Comprensiblemente, la frustración se apoderó de Whedon, que vio como la cadena en la que había confiado trastocaba sus planes sin poder evitar que la nave se hundiese. Pero a pesar de todo, Firefly siguió volando. La serie encontró una segunda vida en DVD, convirtiéndose en uno de los sets más vendidos tras la cancelación. Esto, junto a la pasión de un fandom que se organizó para salvar su serie favorita con convenciones y actos benéficos, llevó a que Universal Pictures le diera una segunda oportunidad en forma de película para el cine titulada Serenity. El film llegó a las pantallas en 2005 (se llegó a estrenar en España, donde no se había emitido la serie), con planes de expansión al estilo Star Wars que volvieron a frustrarse debido a la escuálida recepción en taquilla. Los fans de Firefly, conocidos como browncoats, eran muy apasionados, pero para que una saga así tuviera futuro hacía falta el apoyo de un público generalista que no fue capaz de encontrar.

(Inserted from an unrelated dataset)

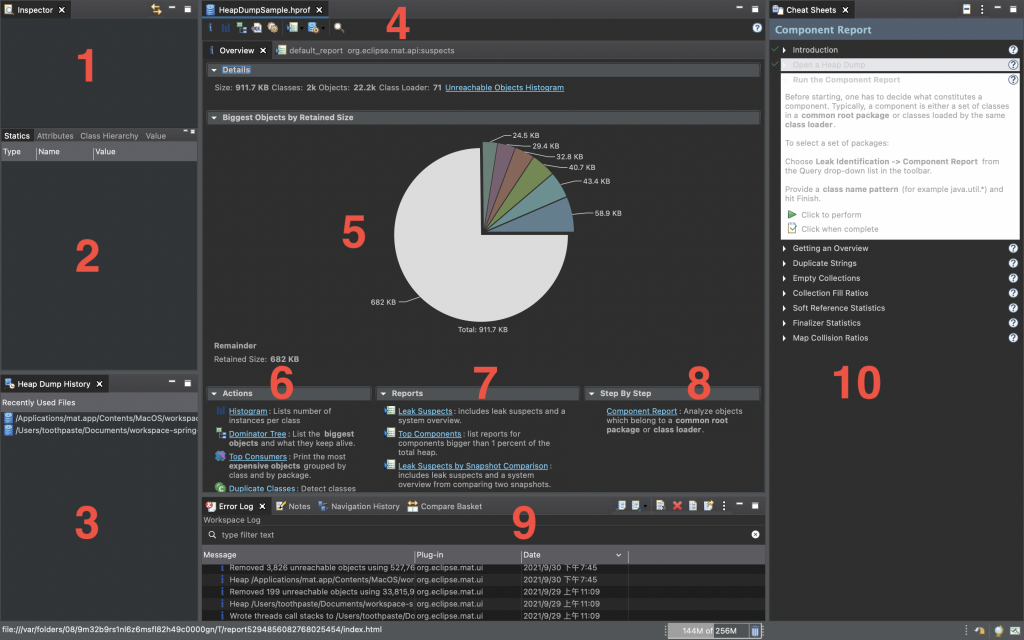Collapse the Details section

pyautogui.click(x=214, y=70)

Casi 15 años más tarde, Firefly es objeto de culto (con una nota de 9.0 está entre las 30 mejores series de la historia según los usuarios de IMDb) y su universo ha seguido expandiéndose en las páginas de los cómics y a través de novelas oficiales que han mantenido la franquicia viva. Sin embargo, los fans siguen deseando una continuación en la pantalla con el reparto original, algo que ni Whedon ni su reparto ven muy posible. Aunque podría haber miles de historias que contar y misiones que cumplir, hace tiempo que el productor pasó página y descartó un revival. En una entrevista con The Hollywood Reporter en 2017, Whedon habló sobre la “fatiga de los reboots”, indicando que traer Firefly de vuelta podría ser contraproducente. En sus palabras: “Incluso si es exactamente igual de buena que antes, la experiencia no puede serlo. Ya lo has vivido, y parte de lo que fue tan bueno fue experimentarlo por primera vez. Tienes que cumplir expectativas y ajustarte al clima actual, lo cual no es fácil”.

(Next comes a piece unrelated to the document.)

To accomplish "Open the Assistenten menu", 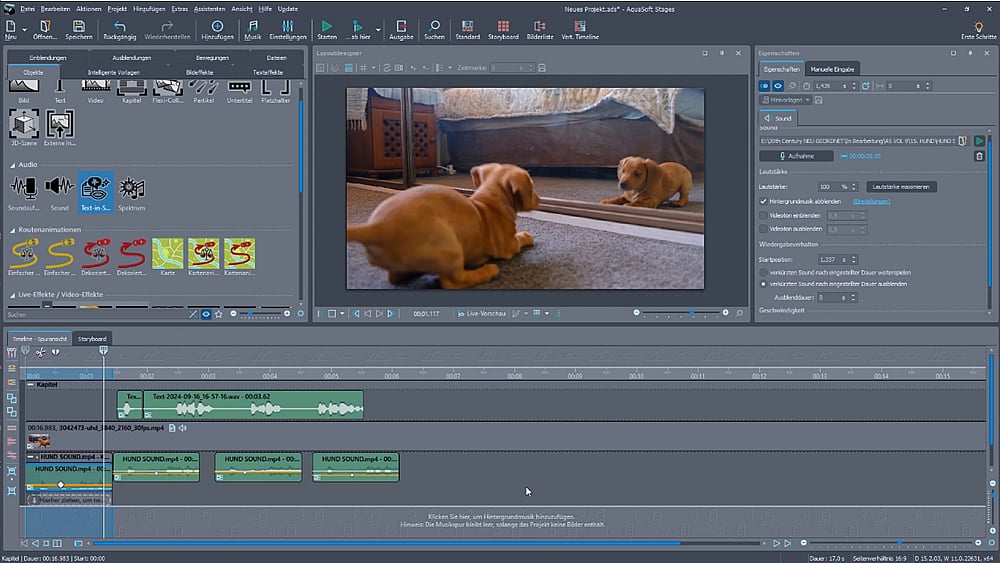I will point(209,8).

Por otro lado, está el problema de volver a reunir al reparto, formado por nueve personajes principales, siete si no contamos a los dos que murieron en la película. Ron Glass, que interpretaba a uno de ellos, el Pastor Book, falleció en 2016 a los 71 años. El resto ha continuado con sus carreras, con mayor o menor éxito. Summer Glau (River), Sean Maher (Simon), Adam Baldwin (Jayne) y Jewel Staite (Kaylee) siguen activos en televisión, pero no han despuntado demasiado. Otros han tenido más suerte, como Gina Torres (Zoe), a la que hemos visto en Hannibal, Suits o Westworld, Alan Tudyk (Wash), icono geek y voz habitual de Disney, Morena Baccarin (Inara), que ha participado en Homeland, Deadpool y Gotham, y por último, Nathan Fillion, quien ha desarrollado la carrera más sólida, con éxitos televisivos como Castle (en antena durante 8 temporadas) y su actual serie, The Rookie, lo que lo ha convertido en uno de los rostros catódicos más reconocidos.

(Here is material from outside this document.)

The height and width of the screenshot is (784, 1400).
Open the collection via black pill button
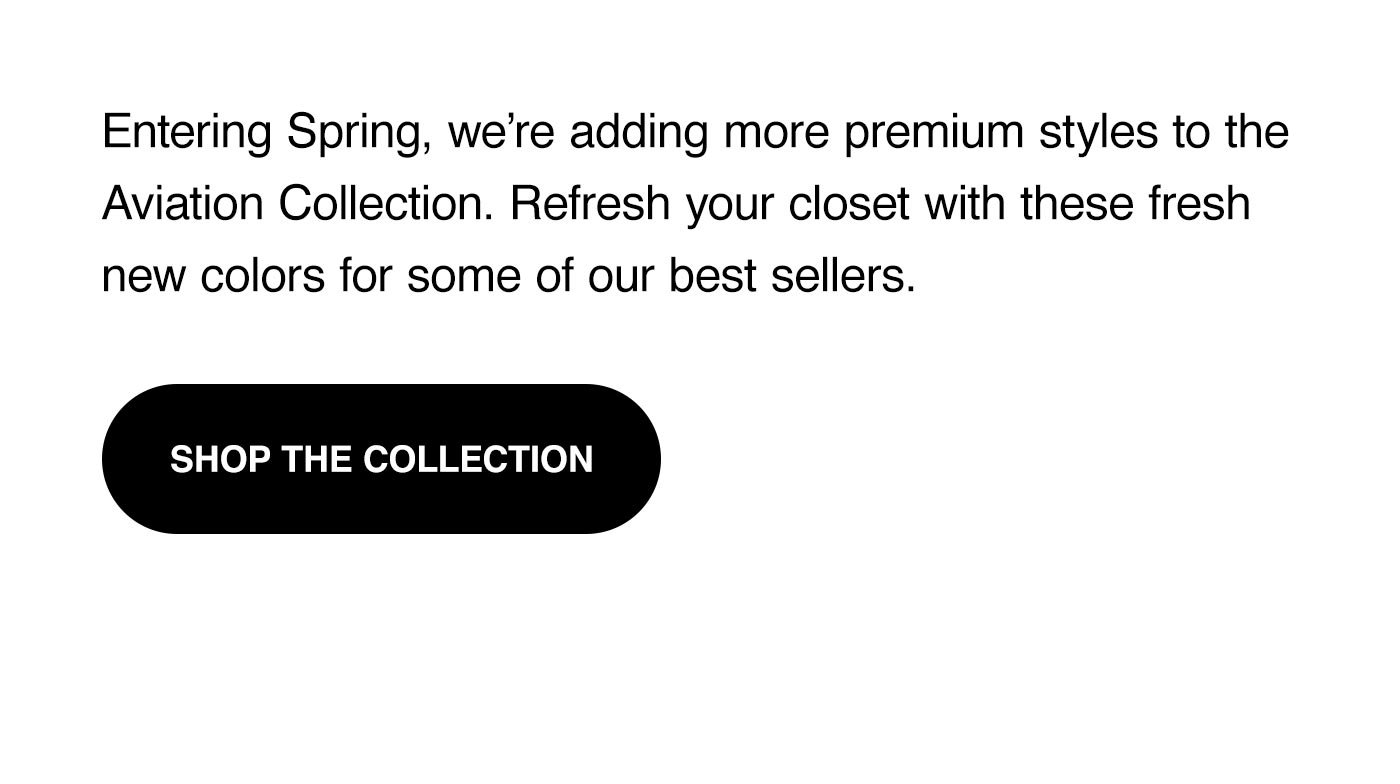click(381, 459)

La apretada agenda de varios de sus protagonistas complicaría una reunión, pero hay precedentes que nos indican que es posible, como los revivals de Arrested Developmet o Veronica Mars. Otra cosa muy distinta es que estos quieran volver, y parece que no hay mucha intención de tocar algo que, según ellos, está perfecto como está. Si bien es cierto que sería difícil reproducir la magia de la serie y a pesar del relativo cierre que aporta la película, esa sensación de que la historia está inacabada no se va de la cabeza de los fans, que desean ver a la tripulación de Mal Reynolds de nuevo a bordo de la Serenity. Siendo realistas, si una continuación de Firefly todavía no se ha materializado, es muy difícil que lo vaya a hacer algún día, pero no perdemos la esperanza. Porque como cualquier browncoat sabe, la Serenity sigue volando y “la señal no se puede parar”.